Friday 19 December 2008

Clever to be bright?

It's unusually snowy here. Another 8-12" of snow fell again today. Looks like we'll be skiing right up to Christmas and we'll then get a white one when we get there. Visibility is no further than a block or so and it made me think.

Bright beer: why does it have to be? I don't know when the widespread use of processed fish guts in beer started, but I'm guessing it's a 20th century phenomenon. Earlier drinking beer out of metal tankards was common, maybe even wooden or leather was not unusual. The amount of roast grain was probably greater increasing the natural opacity of the beer and also the carbonated fine particles probably helped to clear the beer a little.

Either way clear beer is a modern phenomenon. Some craft beers are naturally hazy. Both Belgian and Oregonian beers can have a little bit, or even sometimes a lot of murkiness about them. I've drunk many a beer at home that has not quite "got there" but I fancied it. It's my place so I'll drink it cloudy if I want. I have never noticed any ill effects drinking a beer that I know is OK, but just not quite bright. Why then, do we insist on using so much additives just to make bright beer? It is, after all, aesthetic.
Just in case I don't get back to blogger before the 25th, have a good one and peace to you all.


Alistair Reece said...

Interesting post there Dave, shame about whatever mong feels the need to post a load of drivel. Look beautiful up there in Oregon, hardly any snow here in Prague at the moment.

Unknown said...

It's OK Velky Al, the two posts got delaeted quick enough.

It is very beautiful, I'm looking forward to the pass opening tommorow nand getting to ski.

Merry Christmas.

Tandleman said...

Ah. Clear beer. That's a bit like the sparkler argument. You either don't mind your beer being not quite bright, or you do.

I like my beer to be bright, fish guts or not. Bridgeport Brewing's Karl Ockert once told me a name for his not quite beers. Opalescent I think he called them. Karl is a very nice guy. He is wrong on this one. Beer should be bright.

Alistair Reece said...

Trust me to open my mouth, within an hour of typing that comment it started to snow in Prague.

Tim said...

Some beer styles are cloudy as a rule. A prime example of this is Australian Sparkling Ale which loses a lot of its fruitiness if filtered bright. I guess a lot of the issue is market perception. It must be easier to sell clear beer?
Also try using gelatine rather than isinglass, I find it clears a little quicker. Polyclar is good for removing tannin haze as well (just in case your sparge water's pH is too high).

Erlangernick said...

Allright, who's got a photo of Tandleman happily supping a Hefeweizen to post?

Tandleman said...

Me. THat's diferent!

Whorst said...

I too like bright beer. It's part of the presentation. In most cases, if it's not bright, that indicates someone doesn't give a shit. I fine everything with gelatin. Brightness is next to godliness, and you know how holy I am!

Sat In A Pub said...

Like most people I do prefer bright beer, but I'm not too fussed. There are several local (vegan friendly) brewers who don't use animal finings and their beer is fine. So I agree it's all down to aesthetics.

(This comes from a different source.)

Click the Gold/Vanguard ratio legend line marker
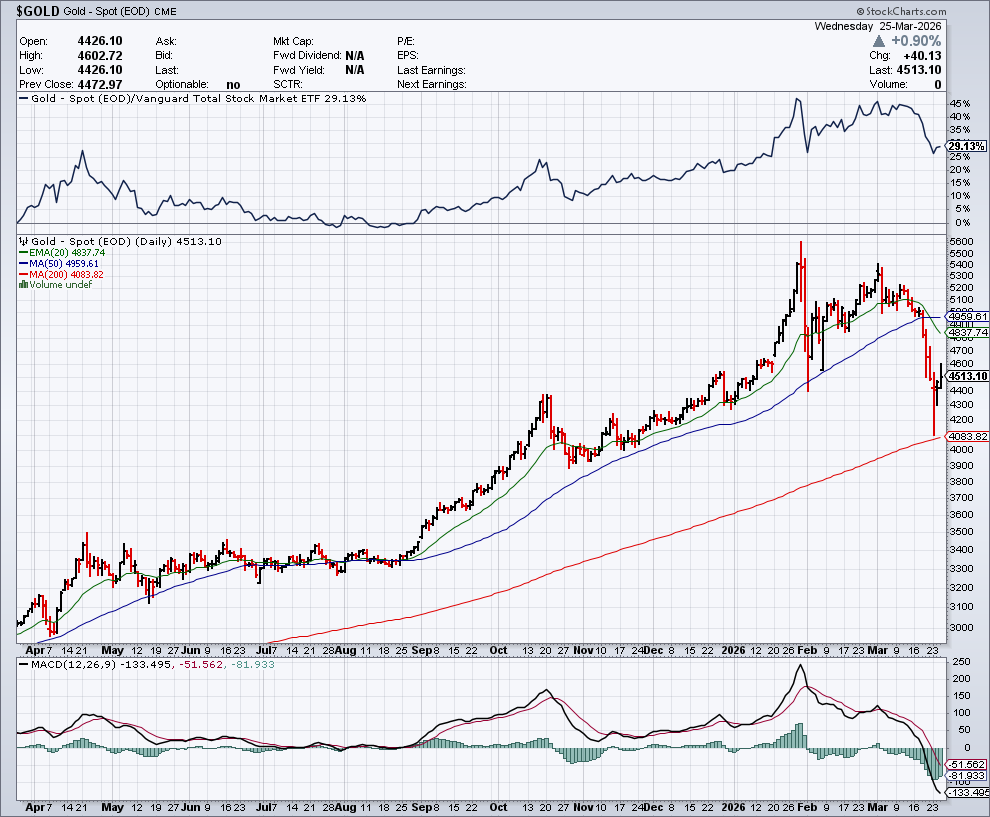The image size is (990, 817). [x=23, y=99]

The use of isingalss though goes back a lot further than you might think. If i recall correctly, it began to be used on a large scale in the last 1/4 of the 18th century. Continental brewers relied on sturgeon from the Volga and the Danube. Nearly all British sturgeon meanwhile came from the Trent or the Severn.

Interesting comments about the use of gelatin. Not my area of science but I was told that it only has a fraction of the clearing power of isinglass.

StringersBeer said...

Quite right Mr. Tyson. And for those of us with memories that don't go back to the 1760's here's a (later) reference:

Art of Brewing - 1829?

Rob Sterowski said...

Bright beer looks beautiful, but there is more to good beer than looks.

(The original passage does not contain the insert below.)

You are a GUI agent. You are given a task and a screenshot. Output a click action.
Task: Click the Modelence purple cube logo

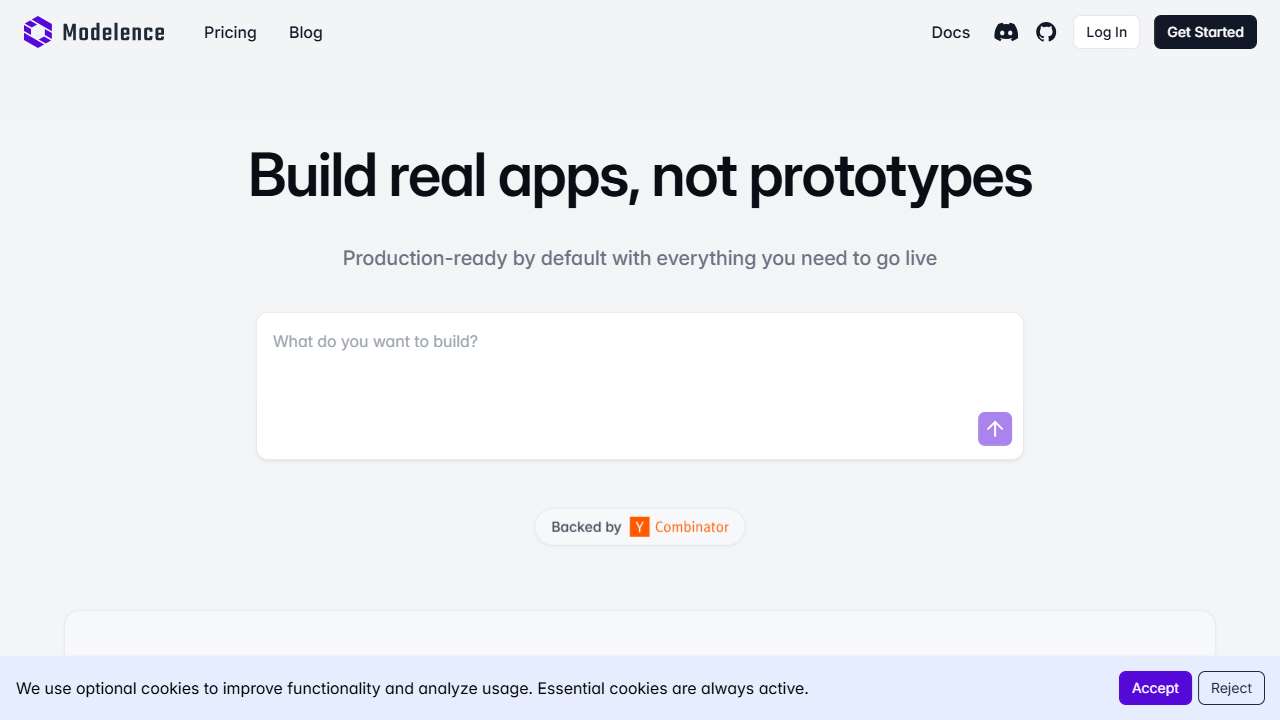coord(37,32)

A slight haze doesn't spoil my enjoyment of the beer at all. Having vegan friends, I'd like them to be able to enjoy draqught real ale too.

It's a different matter if the beer is a thick yeasty soup. Even hefeweizen shouldn't be like that.

Unknown said...

I am corrected. Pliny it would seem mentions swim bladders clearing beer, and that was quite a while ago.

My point is though that clear beer does not mean good beer and neither does hazy beer mean bad beer.